A group called B-Side seemed to have potential, as its ranks included the lovable Turbanator (aka "Keith Turban"), a bandanna-swathed Justin Guarini type simply named Chris, a shaggy Beck-ish boy simply known as Peter, and a scruffy rocker dude named Mark LaDuke who was a dead ringer for "Project Runway's" Seth Aaron. I was intrigued. But once B-Side got through destroying Maroon 5's "Payphone"--surely the best revenge against "The Voice" that Nigel could come up with--the only thing that intrigued me was the fact that the hysterically laughing judges PUT ALL FOUR SINGERS THROUGH to the solo round. "Adam Levine's alive, and he's already turning in this grave," joked Keith. Crazy Nicki called B-Side her "favorite group." Mark actually almost fainted (it's a good thing Johnny Keyser wasn't around), and I rewound my DVR a couple of times, just to make sure I wasn't hallucinating. Then I almost fainted, too. How did this happen?
But "Idol" saved the worst group for last. They were called Oz, but not even the Wizard could have saved them. Subway singer Frankie Ford, flamboyant divos Adam Sanders and Papa Peachez, and soul belter Charles Allen were butting heads from the moment they were forced to rehearse together, and most of the drama seemed to center on Frankie, the least experienced and most emotionally fragile member of the group. When they finally got onstage to perform Estelle's "American Boy," they rendered the song nearly unrecognizable. Interestingly, Charles, the contestant that up until this point had received the least screentime, was the one who nailed his vocal part best. Papa didn't even seem to be trying, as he shrugged and claimed that he was amused by the "hot mess" unfolding around him. (Oh, if only Papa and Adam had been in Country Queen with JDA and Joel instead. Now that would have been a dream team.) Frankie got the boot despite Keith fighting to keep him, and he dramatically stormed off the set in tears, vowing to come back and win in Season 13. (Let's hope for Frankie's sake that there actually is a Season 13.) Nicki's fight was more persuasive, apparently, as she whined and cajoled until she swayed one of the dissenting judges to vote for Papa. Adam, the second-strongest singer in Oz, also made it through. Papa and Adam should consider themselves very lucky that they'll have chances to redeem themselves in the solo round this Thursday.

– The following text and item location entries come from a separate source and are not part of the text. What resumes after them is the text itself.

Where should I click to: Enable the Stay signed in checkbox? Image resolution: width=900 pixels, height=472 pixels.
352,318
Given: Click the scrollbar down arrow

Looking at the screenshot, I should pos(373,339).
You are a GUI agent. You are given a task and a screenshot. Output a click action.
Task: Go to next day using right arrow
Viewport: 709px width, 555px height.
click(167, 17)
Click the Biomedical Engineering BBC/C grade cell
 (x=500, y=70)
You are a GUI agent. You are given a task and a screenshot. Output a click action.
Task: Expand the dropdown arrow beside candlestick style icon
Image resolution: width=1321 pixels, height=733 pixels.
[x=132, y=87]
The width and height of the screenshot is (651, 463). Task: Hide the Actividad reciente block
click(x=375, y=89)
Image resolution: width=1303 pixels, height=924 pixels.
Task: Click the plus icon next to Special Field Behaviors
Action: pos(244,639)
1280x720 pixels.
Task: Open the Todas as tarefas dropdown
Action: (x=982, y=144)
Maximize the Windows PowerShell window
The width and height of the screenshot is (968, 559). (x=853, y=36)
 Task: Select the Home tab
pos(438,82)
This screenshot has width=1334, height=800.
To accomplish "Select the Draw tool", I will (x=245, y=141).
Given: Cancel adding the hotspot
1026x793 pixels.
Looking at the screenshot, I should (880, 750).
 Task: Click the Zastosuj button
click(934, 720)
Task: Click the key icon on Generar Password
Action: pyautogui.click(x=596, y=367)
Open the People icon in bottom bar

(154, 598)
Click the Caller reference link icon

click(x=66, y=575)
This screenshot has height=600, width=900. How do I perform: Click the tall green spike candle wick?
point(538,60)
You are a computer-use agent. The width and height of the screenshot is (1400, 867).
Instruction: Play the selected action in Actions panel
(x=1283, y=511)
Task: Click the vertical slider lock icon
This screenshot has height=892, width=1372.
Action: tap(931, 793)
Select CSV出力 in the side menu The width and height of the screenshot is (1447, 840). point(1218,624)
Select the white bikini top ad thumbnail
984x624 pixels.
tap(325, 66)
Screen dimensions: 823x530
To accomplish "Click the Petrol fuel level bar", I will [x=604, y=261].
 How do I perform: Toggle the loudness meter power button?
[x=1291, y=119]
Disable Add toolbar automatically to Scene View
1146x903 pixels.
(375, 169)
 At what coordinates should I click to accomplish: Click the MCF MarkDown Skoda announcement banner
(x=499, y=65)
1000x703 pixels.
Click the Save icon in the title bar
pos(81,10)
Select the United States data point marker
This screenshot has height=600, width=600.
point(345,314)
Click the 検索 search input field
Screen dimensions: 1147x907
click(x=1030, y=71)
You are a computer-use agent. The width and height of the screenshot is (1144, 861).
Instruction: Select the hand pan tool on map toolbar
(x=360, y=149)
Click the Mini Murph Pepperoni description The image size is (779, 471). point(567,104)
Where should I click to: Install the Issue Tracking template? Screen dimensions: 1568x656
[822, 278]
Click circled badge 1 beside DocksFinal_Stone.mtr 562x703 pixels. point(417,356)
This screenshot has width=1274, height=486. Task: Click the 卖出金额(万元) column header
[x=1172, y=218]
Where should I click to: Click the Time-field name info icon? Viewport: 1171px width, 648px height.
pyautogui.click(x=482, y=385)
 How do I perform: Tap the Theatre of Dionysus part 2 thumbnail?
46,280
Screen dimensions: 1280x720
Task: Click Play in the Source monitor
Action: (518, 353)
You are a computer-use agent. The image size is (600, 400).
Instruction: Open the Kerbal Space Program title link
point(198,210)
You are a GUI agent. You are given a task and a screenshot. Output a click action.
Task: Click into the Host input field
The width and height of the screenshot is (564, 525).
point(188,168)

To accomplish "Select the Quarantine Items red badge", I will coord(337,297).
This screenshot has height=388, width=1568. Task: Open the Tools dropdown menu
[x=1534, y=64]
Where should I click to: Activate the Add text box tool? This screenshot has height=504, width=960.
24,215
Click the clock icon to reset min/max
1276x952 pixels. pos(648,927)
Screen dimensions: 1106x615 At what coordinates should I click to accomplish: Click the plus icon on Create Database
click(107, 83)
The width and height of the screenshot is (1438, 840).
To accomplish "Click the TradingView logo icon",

As for the other eliminations of Wednesday's two-hour episode, the more surprising cuts were hunky country-singing fireman Dustin Watts, who I thought had a real shot at winning the entire competition; another handsome man with a sexy profession, Dr. Calvin Peters; and Griffin Peterson, the pinup-perfect heartthrob who wooed Nicki and Mariah at the Chicago auditions. The fact that such potentially female-demographic-courting contestants all exited the show so early only backed up my above-mentioned theory: that "Idol" really, really wants a girl to win this year, and the show's powers-that-be will do anything to improve the odds of that actually happening.
So, will the ladies have more luck (or receive a kinder edit) next week? Quite possibly. The conspiracy theorist in me suspects that maybe, just maybe, Nigel subjected this season's boys to an especially brutal edit, to make the girls look that much better--and thus ensure the female victory that Fox and 19 Entertainment have clearly been hoping for since 2008. All I know is, judging from the mish-mash of underwhelming talent that I saw among the boys this Wednesday, it looks like Nigel may get his wish this season.
But right now, I'm sort of hoping for a JDA-versus-Joel finale. Parker out.